EncodersΒΆ

Selected implemented encoders:

  • OneHotCategoricalEncoder: - Should be the first phase in your Pipeline object. Takes a Pandas dataframe, imputes missing categorical data with a provided string and dummies out the object (string) columns.

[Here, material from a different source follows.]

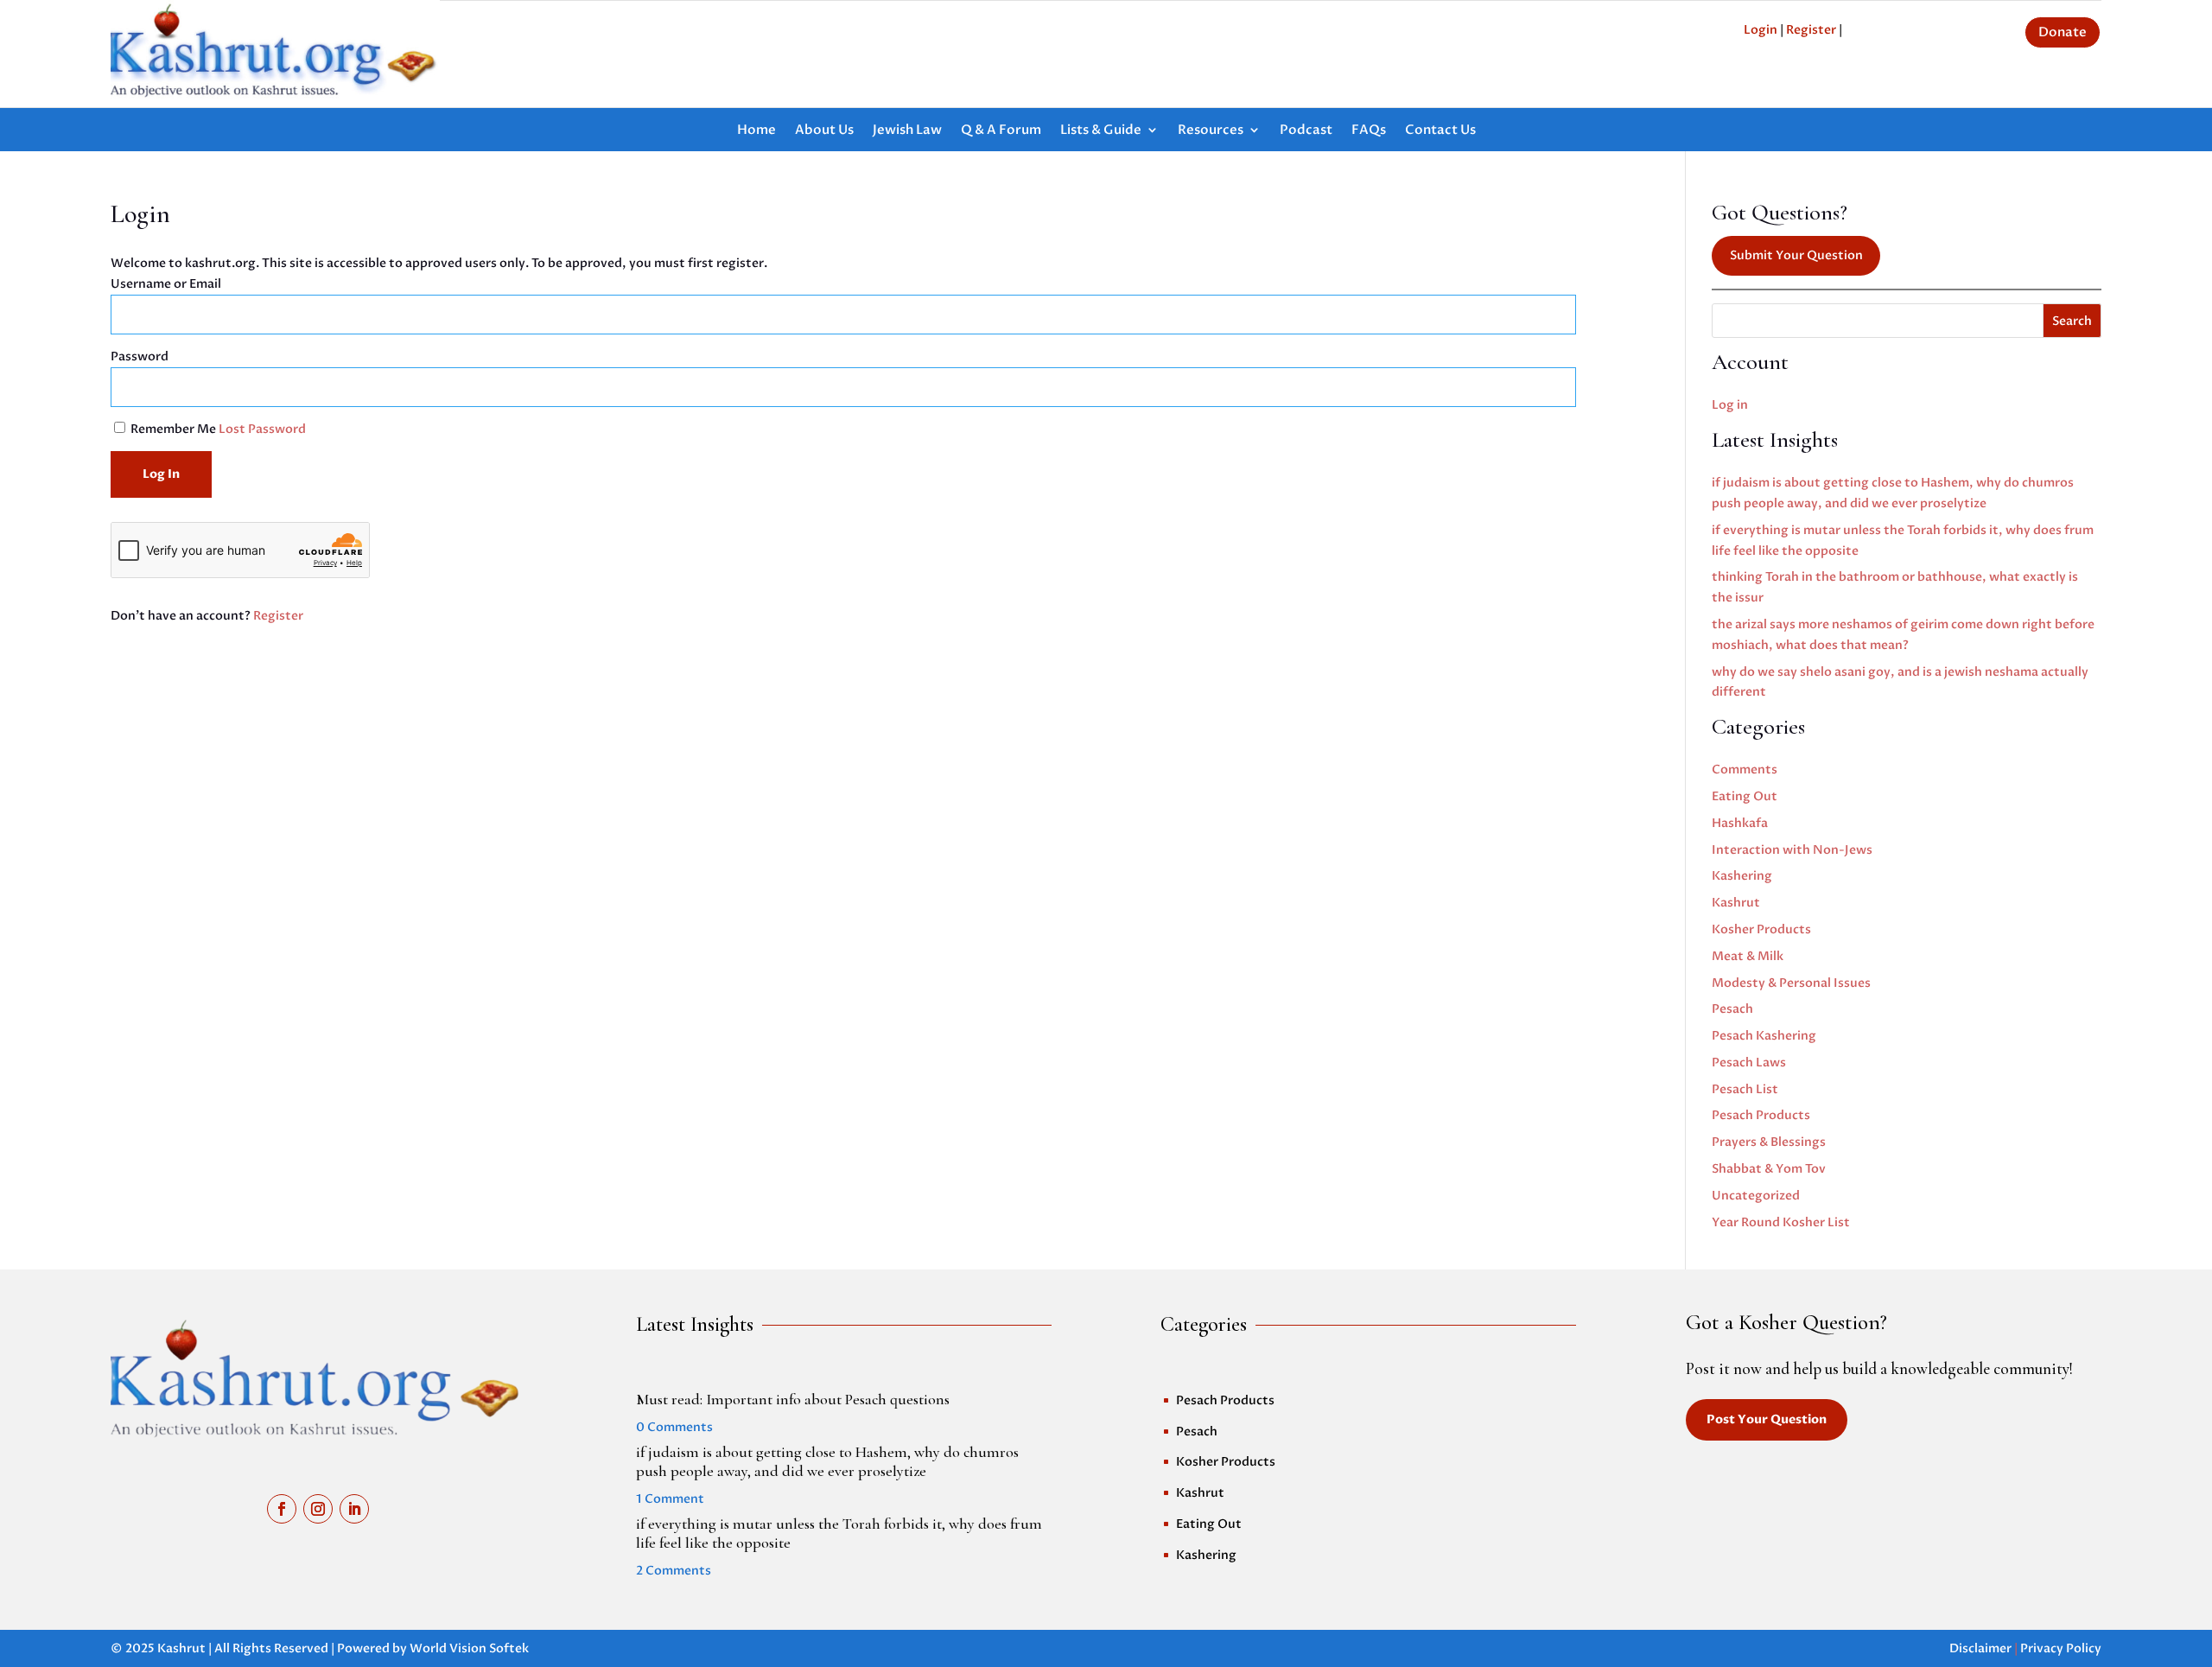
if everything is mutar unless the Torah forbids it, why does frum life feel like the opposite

Finally, returns a numpy.ndarray transformed array.
  • SafeLabelEncoder: - Wraps sklearn’s LabelEncoder, but encodes unseen data in your test set as a default factor-level value (99999).
## Example use of OneHotCategoricalEncoder
import numpy as np
from skutil.preprocessing import SafeLabelEncoder, OneHotCategoricalEncoder
import pandas as pd

## An array of strings
X = np.array([['USA','RED','a'],
              ['MEX','GRN','b'],
              ['FRA','RED','b']])
x = pd.DataFrame.from_records(data = X, columns = ['A','B','C'])

## Tack on a numeric col:
x['n'] = np.array([5,6,7])

## Fit the encoder -- default return is pandas DataFrame
o = OneHotCategoricalEncoder(as_df=False).fit(x)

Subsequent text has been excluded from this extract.